En chemin, le jeune homme prit note avec intérêt qu’on ne l’acclamait plus depuis que les seigneurs de Tear étaient avec lui.

À Cairhien, le palais royal se trouvait sur la plus haute colline, exactement au centre de la cité. Un ensemble massif, sombre et carré – d’autant plus qu’entre le bâtiment lui-même et le versant recouvert de pierres de la colline, il devenait difficile de faire la différence entre celle-ci et le reste. Les grandes promenades à colonnade et les hautes fenêtres, très au-dessus du niveau du sol, ne parvenaient pas à égayer l’ensemble, pas plus que les tours grises très précisément disposées en « échelle » pour former des carrés concentriques de hauteur croissante.

L’avenue où avançait Rand devint une sorte de longue et large rampe menant à de massives portes de bronze. Au-delà, dans une immense cour carrée, des soldats teariens attendaient, immobiles comme des statues, leur lance inclinée. D’autres montaient la garde sur les balcons de pierre qui dominaient la cour.

Des murmures coururent dans les rangs lorsque les Promises apparurent, mais ils furent vite remplacés par des acclamations :

— Gloire au Dragon Réincarné ! Gloire au seigneur Dragon et à Tear ! Gloire au seigneur Dragon et au Haut Seigneur Meilan !

À voir l’expression innocente de Meilan, on aurait pu croire que ces manifestations étaient spontanées.

Premiers Cairhieniens que Rand voyait au palais, des serviteurs en tenue sombre accoururent avec de grandes coupes d’or ouvragé et des carrés de lin blanc, les proposant à Rand alors qu’il n’avait même pas terminé de descendre de sa monture.

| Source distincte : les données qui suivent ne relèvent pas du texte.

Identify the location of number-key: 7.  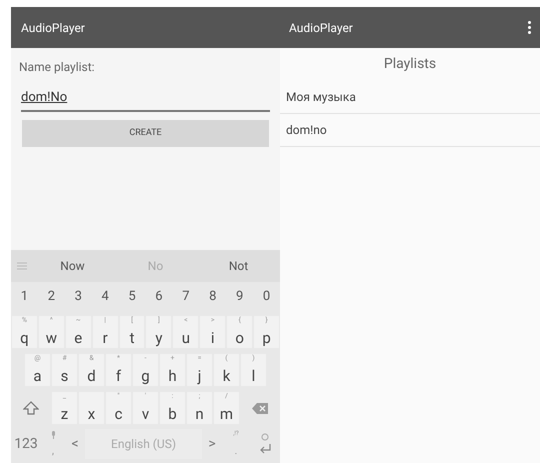
(186, 297).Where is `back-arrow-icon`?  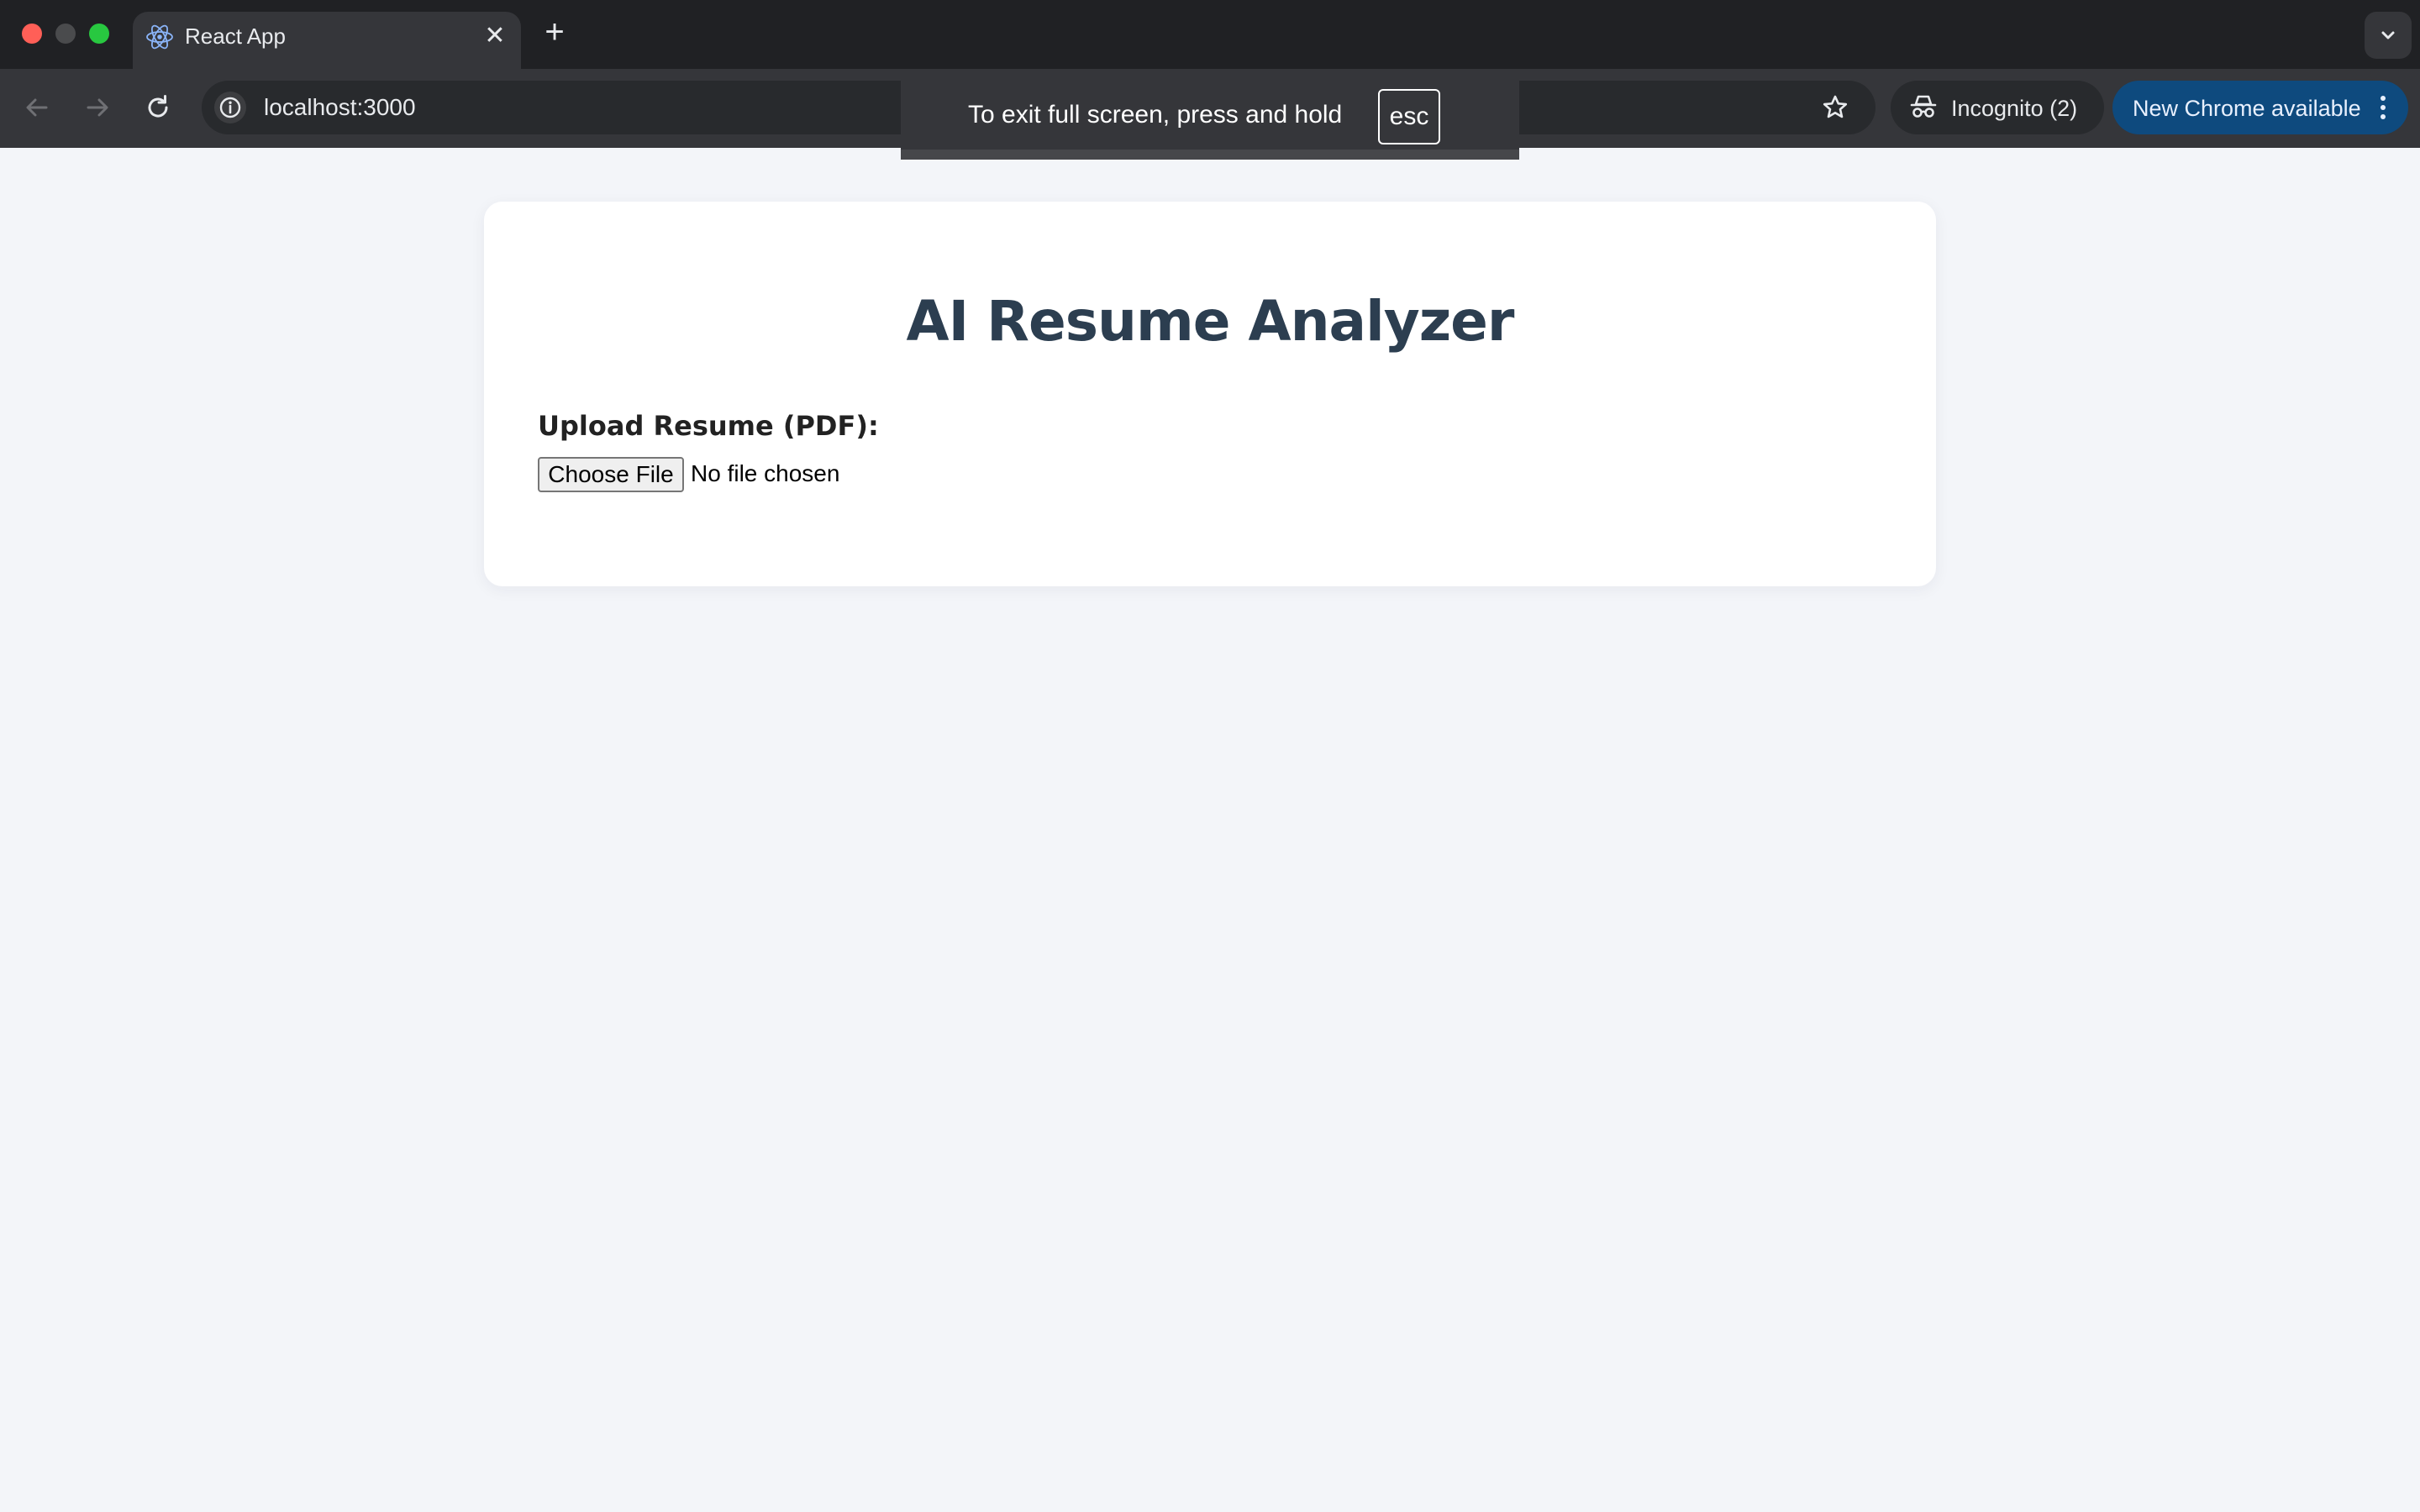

Ou plutôt de s’en laisser glisser. Tandis que d’autres serviteurs venaient prendre en charge son cheval, il commença à se rafraîchir les mains et le visage, saisissant ce prétexte au vol pour laisser Aviendha mettre pied à terre toute seule. Dans son état, s’il avait voulu l’aider, ils auraient tous les deux fini étalés dans la poussière.

De sa propre initiative, Sulin choisit vingt Promises, en plus d’elle-même, pour accompagner Rand à l’intérieur. Se réjouissant qu’elle n’ait pas voulu le faire escorter par une petite armée de guerrières, le jeune homme déplora cependant la présence d’Enaila, de Lamelle et de Somara dans cette sélection. Lorsqu’elles le regardèrent pensivement – surtout Lamelle, une guerrière aux cheveux roux à la mâchoire chevaline qui devait avoir vingt ans de plus que lui – il tenta de leur sourire mais réussit tout au plus à grincer des dents. À l’évidence, Aviendha avait réussi à parler derrière son dos à Sulin et aux trois redoutables matrones.

Avec les Promises, je n’arriverai sans doute à rien, mais je jure que toutes les autres Aielles sauront que c’est le Car’a’carn qui commande !

En tenue d’apparat, les autres Hauts Seigneurs accueillirent Rand au pied du grand escalier de marbre gris qui conduisait au palais proprement dit. Au premier coup d’œil, Rand devina qu’ils ne se doutaient pas que Meilan était parti à la hâte à sa rencontre alors qu’il était déjà en ville. Curieusement alangui pour un type si massif, Torean au visage en forme de pomme de terre avait plaqué sur son nez un mouchoir parfumé. Sa barbe huilée le faisant paraître encore plus chauve que nature, Gueyam serrait ses poings de la taille d’un jambonneau et il foudroya Meilan du regard tout en s’inclinant devant Rand. Maraconn aux yeux bleus, une rareté dans son pays, serrait les lèvres au point qu’elles en disparaissaient presque tandis que le nez pointu de Simaan semblait trembler d’indignation. S’il souriait de toutes ses dents, Hearne tirait sans s’apercevoir sur le lobe d’une de ses oreilles, la preuve irréfutable qu’il bouillait de rage. Seul Aracome, mince comme une lame, semblait n’éprouver aucune émotion négative. Mais il était homme à laisser couver sa fureur sous les braises avant de la laisser éclater au grand jour.